といっても、現在公開中の『東京タワー』はまだ観ていないのだが、二人の出演する近作をDVDで観てみた。
まず、黒木瞳の出演する『阿修羅のごとく』。これは向田邦子が脚本を書き、NHKでドラマ化されたのだが、2003年、森田芳光がメガホンをとって映画化した。ストーリーは向田邦子の最高傑作と言われるだけあって、人間観察の鋭さと同時に家族愛の繊細な描写を併せ持っていて、ぐいぐい引き込まれる。森田芳光はやや理が勝ちすぎているきらいがあるが、エピソードの積み重ねを手堅くまとめている。中心となる四姉妹のキャスティングは、上から、大竹しのぶ、黒木瞳、深津絵里、深田恭子。
で、肝心の黒木瞳。
浮気している夫を持つ妻という役どころで、母親の境遇に自らを重ねつつ、他の姉妹や、自分の家族に弱みを見せまいとする気丈な部分もあり、総じて複雑な感情を表現することが求められるのだが、感情表現は比較的単調。また、表現自体もやや優等生的で、予想された範囲での無難な演技。誤解を恐れずにいえば、TV的(いや、長年好感を持っている女優さんで、素敵な年齢の重ね方をしているとは思うが)。決して品位を落としてまで狂おしく乱れる必要はないと思うのだが、計算ずくで安全地帯の中で演じているだけでさほど面白くはない*1。

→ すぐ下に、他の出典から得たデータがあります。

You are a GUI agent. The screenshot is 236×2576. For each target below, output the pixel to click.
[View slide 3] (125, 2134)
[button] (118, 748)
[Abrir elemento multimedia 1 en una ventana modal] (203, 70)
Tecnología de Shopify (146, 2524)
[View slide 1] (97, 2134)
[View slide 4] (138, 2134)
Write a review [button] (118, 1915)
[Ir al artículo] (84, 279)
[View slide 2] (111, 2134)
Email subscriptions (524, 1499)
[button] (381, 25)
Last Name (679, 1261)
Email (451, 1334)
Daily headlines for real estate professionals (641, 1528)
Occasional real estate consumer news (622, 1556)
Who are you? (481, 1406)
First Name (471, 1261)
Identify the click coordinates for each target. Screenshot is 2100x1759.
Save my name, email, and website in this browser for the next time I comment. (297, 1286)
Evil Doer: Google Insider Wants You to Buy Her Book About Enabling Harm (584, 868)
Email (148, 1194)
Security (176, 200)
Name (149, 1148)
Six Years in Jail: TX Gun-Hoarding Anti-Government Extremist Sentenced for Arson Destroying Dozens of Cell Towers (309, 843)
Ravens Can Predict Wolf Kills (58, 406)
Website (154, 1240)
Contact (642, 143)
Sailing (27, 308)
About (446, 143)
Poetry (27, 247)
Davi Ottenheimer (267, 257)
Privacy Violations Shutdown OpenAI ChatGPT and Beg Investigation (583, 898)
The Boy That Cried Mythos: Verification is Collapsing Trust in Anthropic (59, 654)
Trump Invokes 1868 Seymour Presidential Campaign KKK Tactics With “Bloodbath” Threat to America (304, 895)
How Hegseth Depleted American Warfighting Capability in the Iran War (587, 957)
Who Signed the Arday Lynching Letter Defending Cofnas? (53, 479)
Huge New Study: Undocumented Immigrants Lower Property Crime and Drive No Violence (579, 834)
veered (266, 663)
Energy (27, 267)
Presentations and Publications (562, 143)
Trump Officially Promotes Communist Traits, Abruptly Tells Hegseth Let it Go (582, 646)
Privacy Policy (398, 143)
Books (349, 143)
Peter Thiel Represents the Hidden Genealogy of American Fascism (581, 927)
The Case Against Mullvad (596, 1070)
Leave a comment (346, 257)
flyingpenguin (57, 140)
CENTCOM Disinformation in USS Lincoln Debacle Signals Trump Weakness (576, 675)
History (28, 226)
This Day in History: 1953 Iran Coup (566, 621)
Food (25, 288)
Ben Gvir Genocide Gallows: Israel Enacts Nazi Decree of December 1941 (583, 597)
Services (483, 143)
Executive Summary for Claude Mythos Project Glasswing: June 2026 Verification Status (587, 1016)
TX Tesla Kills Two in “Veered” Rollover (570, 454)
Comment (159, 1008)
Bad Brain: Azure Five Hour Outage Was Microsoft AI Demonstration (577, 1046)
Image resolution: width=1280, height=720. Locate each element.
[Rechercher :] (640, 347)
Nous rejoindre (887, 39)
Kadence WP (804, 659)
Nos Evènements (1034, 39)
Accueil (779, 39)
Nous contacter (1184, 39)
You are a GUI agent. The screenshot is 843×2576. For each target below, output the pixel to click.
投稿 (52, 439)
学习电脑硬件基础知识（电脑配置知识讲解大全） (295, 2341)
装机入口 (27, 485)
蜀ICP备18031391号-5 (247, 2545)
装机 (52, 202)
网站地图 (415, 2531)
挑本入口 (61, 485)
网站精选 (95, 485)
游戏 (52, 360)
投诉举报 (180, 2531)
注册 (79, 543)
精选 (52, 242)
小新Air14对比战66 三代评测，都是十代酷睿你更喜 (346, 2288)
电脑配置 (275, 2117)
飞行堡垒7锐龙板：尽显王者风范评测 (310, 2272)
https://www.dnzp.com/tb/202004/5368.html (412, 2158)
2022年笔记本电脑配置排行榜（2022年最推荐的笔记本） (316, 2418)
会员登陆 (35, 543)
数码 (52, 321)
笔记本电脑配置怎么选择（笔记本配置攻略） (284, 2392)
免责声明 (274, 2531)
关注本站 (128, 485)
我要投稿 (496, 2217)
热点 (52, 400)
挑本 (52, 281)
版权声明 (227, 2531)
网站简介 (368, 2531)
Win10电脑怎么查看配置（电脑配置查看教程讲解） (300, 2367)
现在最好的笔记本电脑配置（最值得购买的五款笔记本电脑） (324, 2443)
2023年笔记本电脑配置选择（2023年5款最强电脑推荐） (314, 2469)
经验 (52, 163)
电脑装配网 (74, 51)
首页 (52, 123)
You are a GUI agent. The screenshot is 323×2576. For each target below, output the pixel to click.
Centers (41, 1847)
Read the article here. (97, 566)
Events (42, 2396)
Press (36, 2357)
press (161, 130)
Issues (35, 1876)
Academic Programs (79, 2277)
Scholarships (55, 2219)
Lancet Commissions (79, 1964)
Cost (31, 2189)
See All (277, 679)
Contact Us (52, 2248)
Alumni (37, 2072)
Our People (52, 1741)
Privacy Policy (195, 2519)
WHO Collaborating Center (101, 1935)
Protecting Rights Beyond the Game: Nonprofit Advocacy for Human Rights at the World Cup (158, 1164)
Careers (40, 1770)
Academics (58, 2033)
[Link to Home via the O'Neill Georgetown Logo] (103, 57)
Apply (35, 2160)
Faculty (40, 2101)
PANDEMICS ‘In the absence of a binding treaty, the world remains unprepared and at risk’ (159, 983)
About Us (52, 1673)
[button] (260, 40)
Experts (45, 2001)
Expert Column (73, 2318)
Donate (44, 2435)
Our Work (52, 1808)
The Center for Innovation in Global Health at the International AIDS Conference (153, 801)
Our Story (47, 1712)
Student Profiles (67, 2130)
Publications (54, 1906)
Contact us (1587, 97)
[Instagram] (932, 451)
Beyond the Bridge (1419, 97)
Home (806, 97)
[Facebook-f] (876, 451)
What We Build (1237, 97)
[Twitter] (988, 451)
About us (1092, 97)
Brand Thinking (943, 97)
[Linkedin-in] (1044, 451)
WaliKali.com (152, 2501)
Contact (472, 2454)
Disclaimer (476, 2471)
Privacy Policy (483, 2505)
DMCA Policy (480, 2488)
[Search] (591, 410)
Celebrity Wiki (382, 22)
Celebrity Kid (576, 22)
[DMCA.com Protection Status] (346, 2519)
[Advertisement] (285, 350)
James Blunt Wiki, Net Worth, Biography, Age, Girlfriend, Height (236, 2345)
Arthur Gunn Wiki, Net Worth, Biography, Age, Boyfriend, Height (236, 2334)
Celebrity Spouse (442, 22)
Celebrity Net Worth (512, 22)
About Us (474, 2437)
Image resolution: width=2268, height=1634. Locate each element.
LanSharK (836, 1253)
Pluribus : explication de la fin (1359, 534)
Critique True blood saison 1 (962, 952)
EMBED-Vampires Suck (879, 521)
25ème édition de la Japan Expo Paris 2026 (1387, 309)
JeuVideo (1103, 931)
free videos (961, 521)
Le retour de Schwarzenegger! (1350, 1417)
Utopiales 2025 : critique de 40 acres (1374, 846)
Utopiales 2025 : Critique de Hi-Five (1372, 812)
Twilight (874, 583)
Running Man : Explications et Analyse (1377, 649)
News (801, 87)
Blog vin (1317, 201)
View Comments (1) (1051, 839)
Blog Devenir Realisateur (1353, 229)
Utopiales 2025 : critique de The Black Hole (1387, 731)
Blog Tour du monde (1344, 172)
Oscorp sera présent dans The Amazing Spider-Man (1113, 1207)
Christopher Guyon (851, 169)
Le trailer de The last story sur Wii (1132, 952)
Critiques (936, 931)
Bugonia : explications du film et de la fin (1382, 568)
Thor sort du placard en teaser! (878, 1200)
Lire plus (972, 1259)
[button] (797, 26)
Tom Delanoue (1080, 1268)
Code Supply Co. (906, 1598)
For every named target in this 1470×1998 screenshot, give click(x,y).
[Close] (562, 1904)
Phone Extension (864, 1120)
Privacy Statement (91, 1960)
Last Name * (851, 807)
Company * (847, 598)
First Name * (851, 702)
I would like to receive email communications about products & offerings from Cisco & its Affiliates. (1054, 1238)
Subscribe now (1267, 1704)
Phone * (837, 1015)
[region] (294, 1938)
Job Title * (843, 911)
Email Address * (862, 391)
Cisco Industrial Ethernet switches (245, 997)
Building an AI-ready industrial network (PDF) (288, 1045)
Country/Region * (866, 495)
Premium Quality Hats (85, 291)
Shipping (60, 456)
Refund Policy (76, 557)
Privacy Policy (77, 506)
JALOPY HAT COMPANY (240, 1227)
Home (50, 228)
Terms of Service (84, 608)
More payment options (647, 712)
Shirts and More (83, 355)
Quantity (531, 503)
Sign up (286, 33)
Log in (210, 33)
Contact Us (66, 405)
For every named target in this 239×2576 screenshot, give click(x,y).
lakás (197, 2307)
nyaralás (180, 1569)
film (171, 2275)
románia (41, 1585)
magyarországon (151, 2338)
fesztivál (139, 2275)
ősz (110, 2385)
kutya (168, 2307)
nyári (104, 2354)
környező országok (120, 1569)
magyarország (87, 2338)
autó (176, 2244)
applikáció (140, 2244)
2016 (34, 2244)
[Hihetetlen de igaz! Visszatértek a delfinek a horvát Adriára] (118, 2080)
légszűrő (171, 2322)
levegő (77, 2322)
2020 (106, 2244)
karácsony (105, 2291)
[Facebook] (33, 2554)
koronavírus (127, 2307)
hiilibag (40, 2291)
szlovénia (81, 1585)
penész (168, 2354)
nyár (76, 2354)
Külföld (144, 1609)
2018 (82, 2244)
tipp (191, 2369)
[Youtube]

一方の寺島しのぶが出演する『ヴァイブレータ』。こちらも偶然だが2003年の作品。アマゾンのレビューによると「自分の頭のなかに氾濫する“声”に悩まされ、アルコール依存症に陥っている31歳のルポライター玲(寺島しのぶ)は、コンビニで見かけた長距離トラック運転手の岡部(大森南朋)と関係を持ち、そのまま彼のトラックに乗り込んだ…」というストーリーなのだが、ここでの寺島しのぶは秀逸。性的な欲望を含む人間のさまざまな思いを、情念のレヴェルで表現できる表現力に驚嘆した。相当踏み込んだ表現もあるのだが、臆することなく全身で挑んでいて、この年の各映画賞をほぼ総ナメしたのもうなずける。
ということで、いまのところは、寺島しのぶの方に軍配が上がっているのだが、『東京タワー』を観ることでこれが変わるか否か。